The Italian photographer talks to Lowenna Waters about photographing crumbling and deserted locations
Photo: FABIANO PARISIBy Lowenna Waters
How do you track down your locations?
This has become a lot easier recently, because neglected spaces and urban exploration are considered cool. Before travelling I research online or in books, and then I travel with a map – I travel a lot. I’ve photographed all the locations I wanted to in Italy and Europe, so these days I’m often in the United States. However, if I see 10 locations, I may only shoot one. Many are trashed with graffiti tags, so I don’t want to document them. I’m interested in preserved places; my interest is not particularly in the decay, but in the beauty left behind.
Do you always use natural light?
I use a tripod to shoot, and I always work early in the morning, so it’s all natural light in my photographs. That’s very important to me. The light you find in these places is often very evocative, because there are some very bright areas, some very dark, with deep black parts, which is redolent of the contrasts apparent in the places themseleves. For me, it recalls light shining on the grand architecture of a decaying empire, with the broad areas of shadow and the dark hues evoking a bygone history.

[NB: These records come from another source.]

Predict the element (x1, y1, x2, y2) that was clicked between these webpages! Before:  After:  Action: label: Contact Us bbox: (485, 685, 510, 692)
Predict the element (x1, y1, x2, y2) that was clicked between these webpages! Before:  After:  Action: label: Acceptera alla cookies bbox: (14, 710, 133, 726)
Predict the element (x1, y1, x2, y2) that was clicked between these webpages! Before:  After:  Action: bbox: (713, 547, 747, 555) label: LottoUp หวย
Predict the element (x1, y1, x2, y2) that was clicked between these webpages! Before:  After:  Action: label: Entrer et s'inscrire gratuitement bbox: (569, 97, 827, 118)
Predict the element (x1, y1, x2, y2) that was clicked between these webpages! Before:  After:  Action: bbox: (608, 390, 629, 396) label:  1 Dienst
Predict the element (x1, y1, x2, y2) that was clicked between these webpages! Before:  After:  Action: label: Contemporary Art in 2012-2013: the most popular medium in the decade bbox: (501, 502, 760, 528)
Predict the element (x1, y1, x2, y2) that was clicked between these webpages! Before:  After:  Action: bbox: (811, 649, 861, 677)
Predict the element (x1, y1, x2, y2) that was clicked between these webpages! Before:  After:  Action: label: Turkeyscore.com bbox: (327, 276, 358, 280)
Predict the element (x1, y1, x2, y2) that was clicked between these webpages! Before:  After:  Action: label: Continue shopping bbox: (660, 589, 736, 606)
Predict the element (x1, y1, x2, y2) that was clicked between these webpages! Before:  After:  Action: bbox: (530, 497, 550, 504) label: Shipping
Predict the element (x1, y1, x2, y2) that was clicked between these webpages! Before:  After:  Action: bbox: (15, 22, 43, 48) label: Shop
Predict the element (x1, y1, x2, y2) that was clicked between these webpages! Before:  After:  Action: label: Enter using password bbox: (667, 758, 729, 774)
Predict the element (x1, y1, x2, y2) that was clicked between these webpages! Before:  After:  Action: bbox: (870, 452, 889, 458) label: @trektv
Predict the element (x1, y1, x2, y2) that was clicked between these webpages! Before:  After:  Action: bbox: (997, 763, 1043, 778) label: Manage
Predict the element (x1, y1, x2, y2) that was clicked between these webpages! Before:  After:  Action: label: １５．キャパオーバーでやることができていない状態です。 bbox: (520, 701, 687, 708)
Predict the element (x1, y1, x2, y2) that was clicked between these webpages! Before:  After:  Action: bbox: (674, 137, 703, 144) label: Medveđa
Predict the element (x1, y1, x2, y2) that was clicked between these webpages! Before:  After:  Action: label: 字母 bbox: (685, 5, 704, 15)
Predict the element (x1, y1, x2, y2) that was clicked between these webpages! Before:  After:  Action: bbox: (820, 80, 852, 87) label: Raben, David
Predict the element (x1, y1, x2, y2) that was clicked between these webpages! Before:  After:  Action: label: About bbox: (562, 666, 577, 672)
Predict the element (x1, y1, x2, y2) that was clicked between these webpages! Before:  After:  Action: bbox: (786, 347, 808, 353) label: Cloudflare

Do you have a favourite photograph from the series?
I think that the photographs of the theatres and cinemas that were taken in the United States are really crazy, because they’re like you are in another era. They were made for about 6000 people, so they are huge and it’s really like being immersed in a movie. There is a real sense of a human presence, yet there are not humans in any of the photographs: it is like you can’t see them but you can hear them. It’s so strange being in these spaces because there are so many traces of human presence.
What kit do you use?
All my photographs are digital, but I don’t edit or change anything in the frame. I also have the opportunity to print in my studio in Rome with my own printer, so it’s like I’m shooting with film because it’s the same process.
Are the photos in the series connected?
The only connection between the images is visual; there is nothing chronological. The picture could have been taken in Italy, Germany, Russia or the United States, but they all have a similarity. It’s like global research, and it’s fascinating that you can find strong connections in the mood, frame and light or architecture, despite being in a place thousands of miles away.
You‘ve photographed interiors and exteriors in the series. Which do you prefer?
Whether the shot is inside or outside is not important for me. If I find something that’s visually very close to the series, I will shoot it wherever it is. The most important thing is to stay close to the surreal plot that I’ve developed in my series. I’ve been told that my pictures are like being immersed in a Stanley Kubrick movie, and I think they are close to that feeling. You don’t know if it’s real or unreal, what year it is, or which country you’re in.
What do you want to work on next?
I’m working on a few series at the moment. In one, I want to recreate the feel of this series of abandoned locations, but in the cities we live in every day. So, I’ve found parts of cities that are very crowded in the day, and I shoot them really early in the morning in the periods when there’s no one around, no cars and no people. In another series, ‘The Sunset’, I’ve started to include people. It’s a very important series because it really captures the concept behind my work. It’s not only about the past, but also the present and the future. It’s surreal; you can’t tell if it’s natural or artificial, real or computer graphics. I’m trying to tell a story about the strange atmosphere you can find in places that you live every day.